US and Philippine ministers at their recent meeting in Washington DC.

Against a backdrop of a Filipino-Chinese standoff in a small corner of the South China Sea, senior US and Filipino representatives concluded defense discussions 30 April with a firm commitment to fully honor their respective mutual defense treaty obligations.

US Secretary of State Hillary Clinton and Secretary of Defense Leon Panetta, in meetings with Filipino Foreign Secretary Albert del Rosario and Defense Secretary, discussed a wide range of topics focused on strengthening their defense alliance along with cooperative strategies to intensify economic and cultural development projects.

Since 8 April, Chinese and Filipino naval vessels have been locked in a face-to-face standoff at Scarborough Shoal in a tense dispute over territorial claims on the area. Scarborough Shoal, located some 200 kilometers west of the northern Filipino island of Luzon, is little more than a scraggly atoll-shaped collection of rocky outcroppings. The main attraction of the area is the richness of its aquatic life making it a highly lucrative fishing ground. Sovereignty over the Shoal is claimed by China and Taiwan with the Philippines joining the sovereignty fray in 1996.

The location of the Scarborough Shoal

Although efforts are still ongoing to arrive at a diplomatic settlement of this dispute, both China and the Philippines continue to pursue their aggressive claims to a right of ownership of the area. The Philippines has accused China of provocative “bullying” maneuvers and some Filipino lawmakers have encouraged their government to stand strong.

Following the discussions, Secretary del Rosario stated that the US representatives indicated that the United States would fulfill its “obligations under the mutual defense treaty” should Filipino forces come under attack at Scarborough Shoal. Under the terms of the treaty, both nations are committed to defending each other should they be attacked. Until the conclusions of the 30 April discussions it was unclear if the United States would intervene on behalf of the Philippines in the Scarborough standoff.

Statements made by Secretary Clinton following the meetings clarified this issue when she announced that the United States opposed the “threat or use of force” by any nation in an effort to settle a territorial dispute. During a press conference, she stated that the United States would not “take sides on the competing sovereignty claims to land features in the South China Sea.” She added that the United States encouraged all nations to pursue a diplomatic approach to resolving contentious issues.

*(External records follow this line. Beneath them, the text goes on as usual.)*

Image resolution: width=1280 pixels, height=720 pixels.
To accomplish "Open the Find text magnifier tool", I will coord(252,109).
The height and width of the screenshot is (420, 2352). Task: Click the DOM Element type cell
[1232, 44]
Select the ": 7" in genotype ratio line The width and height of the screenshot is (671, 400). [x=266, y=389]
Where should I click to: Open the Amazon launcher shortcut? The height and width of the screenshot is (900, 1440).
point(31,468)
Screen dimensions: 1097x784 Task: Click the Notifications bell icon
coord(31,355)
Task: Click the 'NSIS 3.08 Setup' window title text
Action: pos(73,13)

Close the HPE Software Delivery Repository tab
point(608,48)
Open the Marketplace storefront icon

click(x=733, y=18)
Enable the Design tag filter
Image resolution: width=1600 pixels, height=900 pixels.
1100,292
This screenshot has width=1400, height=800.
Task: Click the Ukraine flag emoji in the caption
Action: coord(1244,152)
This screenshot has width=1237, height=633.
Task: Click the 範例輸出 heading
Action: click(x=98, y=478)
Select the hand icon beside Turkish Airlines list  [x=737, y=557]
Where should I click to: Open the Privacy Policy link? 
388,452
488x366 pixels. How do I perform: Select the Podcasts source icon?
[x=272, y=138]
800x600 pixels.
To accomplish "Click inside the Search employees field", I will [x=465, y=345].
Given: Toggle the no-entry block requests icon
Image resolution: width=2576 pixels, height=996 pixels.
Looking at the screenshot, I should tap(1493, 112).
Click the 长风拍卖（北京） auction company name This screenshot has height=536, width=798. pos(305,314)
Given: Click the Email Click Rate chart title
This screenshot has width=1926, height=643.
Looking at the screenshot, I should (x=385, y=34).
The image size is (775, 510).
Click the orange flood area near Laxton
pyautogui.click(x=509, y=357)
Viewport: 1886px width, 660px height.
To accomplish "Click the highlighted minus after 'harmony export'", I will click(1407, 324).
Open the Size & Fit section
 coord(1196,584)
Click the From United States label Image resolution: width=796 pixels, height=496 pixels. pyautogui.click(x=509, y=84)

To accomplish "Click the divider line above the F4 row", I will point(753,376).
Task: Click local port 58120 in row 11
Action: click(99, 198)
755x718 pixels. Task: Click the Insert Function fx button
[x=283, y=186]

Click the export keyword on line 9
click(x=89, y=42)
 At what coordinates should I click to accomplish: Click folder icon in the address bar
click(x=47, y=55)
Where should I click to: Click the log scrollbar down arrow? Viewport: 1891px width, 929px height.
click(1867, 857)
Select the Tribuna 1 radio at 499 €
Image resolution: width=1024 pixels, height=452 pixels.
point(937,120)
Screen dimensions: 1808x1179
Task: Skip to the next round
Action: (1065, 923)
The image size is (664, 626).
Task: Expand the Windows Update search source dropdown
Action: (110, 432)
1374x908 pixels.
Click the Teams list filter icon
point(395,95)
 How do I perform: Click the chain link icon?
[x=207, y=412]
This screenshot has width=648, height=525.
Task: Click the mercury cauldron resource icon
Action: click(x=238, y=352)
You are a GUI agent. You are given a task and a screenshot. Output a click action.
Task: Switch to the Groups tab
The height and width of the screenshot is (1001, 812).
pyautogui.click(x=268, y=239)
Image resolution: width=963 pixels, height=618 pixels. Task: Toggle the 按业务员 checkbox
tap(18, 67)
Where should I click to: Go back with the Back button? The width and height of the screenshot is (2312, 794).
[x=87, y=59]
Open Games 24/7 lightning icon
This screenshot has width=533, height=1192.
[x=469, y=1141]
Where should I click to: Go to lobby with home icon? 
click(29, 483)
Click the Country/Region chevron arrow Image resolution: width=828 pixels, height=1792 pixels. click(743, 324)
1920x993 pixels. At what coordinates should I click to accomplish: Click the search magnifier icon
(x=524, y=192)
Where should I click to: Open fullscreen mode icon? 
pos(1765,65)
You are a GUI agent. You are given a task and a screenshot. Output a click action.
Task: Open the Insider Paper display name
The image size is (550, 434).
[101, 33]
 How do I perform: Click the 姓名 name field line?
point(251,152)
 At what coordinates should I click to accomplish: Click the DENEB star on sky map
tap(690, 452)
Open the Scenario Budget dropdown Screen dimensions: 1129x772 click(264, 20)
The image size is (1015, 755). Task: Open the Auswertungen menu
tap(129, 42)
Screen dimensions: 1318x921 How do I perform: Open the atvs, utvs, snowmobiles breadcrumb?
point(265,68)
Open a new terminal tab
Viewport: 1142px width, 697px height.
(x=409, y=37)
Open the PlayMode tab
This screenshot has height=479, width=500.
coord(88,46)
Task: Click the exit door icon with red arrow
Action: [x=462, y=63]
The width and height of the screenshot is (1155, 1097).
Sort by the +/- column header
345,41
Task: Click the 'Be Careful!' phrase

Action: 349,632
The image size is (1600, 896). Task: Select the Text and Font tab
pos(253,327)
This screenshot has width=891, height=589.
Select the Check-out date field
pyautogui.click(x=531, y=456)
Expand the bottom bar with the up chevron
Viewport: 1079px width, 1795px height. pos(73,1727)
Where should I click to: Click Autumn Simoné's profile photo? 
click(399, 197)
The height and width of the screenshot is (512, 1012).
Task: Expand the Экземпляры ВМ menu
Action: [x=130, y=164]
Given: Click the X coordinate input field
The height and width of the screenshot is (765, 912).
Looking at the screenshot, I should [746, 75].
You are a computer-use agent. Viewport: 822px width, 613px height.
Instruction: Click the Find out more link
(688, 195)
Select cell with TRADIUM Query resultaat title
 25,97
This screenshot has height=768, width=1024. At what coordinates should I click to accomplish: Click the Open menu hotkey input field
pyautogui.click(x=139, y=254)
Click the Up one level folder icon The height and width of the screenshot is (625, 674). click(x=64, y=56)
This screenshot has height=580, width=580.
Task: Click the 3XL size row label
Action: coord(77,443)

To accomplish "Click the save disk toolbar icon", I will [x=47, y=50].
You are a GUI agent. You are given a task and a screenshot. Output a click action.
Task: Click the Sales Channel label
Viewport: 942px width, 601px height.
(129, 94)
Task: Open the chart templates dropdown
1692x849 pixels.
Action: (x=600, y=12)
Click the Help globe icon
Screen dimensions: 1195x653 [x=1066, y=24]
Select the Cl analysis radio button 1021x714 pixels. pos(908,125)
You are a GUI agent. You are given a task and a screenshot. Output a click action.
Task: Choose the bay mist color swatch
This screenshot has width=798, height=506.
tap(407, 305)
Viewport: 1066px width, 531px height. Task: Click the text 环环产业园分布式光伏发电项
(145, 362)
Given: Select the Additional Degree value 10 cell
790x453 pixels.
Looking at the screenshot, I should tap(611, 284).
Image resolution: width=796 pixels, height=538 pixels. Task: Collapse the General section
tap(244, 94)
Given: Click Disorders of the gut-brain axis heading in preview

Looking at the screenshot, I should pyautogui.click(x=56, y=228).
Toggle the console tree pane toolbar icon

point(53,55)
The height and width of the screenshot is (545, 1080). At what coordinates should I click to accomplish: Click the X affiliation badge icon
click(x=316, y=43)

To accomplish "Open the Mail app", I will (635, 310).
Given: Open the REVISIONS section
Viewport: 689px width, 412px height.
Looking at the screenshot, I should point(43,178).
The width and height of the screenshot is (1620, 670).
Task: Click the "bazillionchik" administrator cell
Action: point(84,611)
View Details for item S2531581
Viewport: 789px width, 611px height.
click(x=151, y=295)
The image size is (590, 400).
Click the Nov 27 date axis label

She went on to say that the United States remains committed to ensuring that Pacific sea lanes remain open to international shipping and freedom of seaborne navigation is guaranteed. A priority, she stated, is “the maintenance of peace and stability” in the Pacific, a key national interest of the United States as a “Pacific power.”

Foreign Secretary del Rosario said that the Philippines was working to enlist help from the Association of Southeast Asian Nations (ASEAN) to settle the Scarborough standoff with China, but the Association has so far taken no action. Filipino efforts to solicit assistance from the UN to settle the disagreement are not likely to succeed as China is firmly opposed to UN involvement. He went on to say that the United States promised to support the Philippines when the dispute is brought before an international body provided a hearing adheres to a “rules-based approach.”

The Philippines and the United States have been engaged in discussions focused on increasing military cooperation between the two nations for more than a year now. Any expansion of a US military presence in the Philippines is a sensitive issue that has been the subject of rather intense controversy in the Philippines. Since the closure of the permanent US facilities in the Philippines in 1992, any reestablishment of a permanent US presence always stirs up heated debates among Filipinos.

The United States has also promised to assist the Philippines modernize, train, and equip its naval and air forces and would honor its obligations outlined in the US-Philippine Mutual Defense Treaty. With the movement of US Marines out of Okinawa and President Obama’s determination to “pivot to Asia,” the Philippines represents a critical ally in America’s Asia-Pacific strategic realignment, an ally that must be nurtured and strengthened.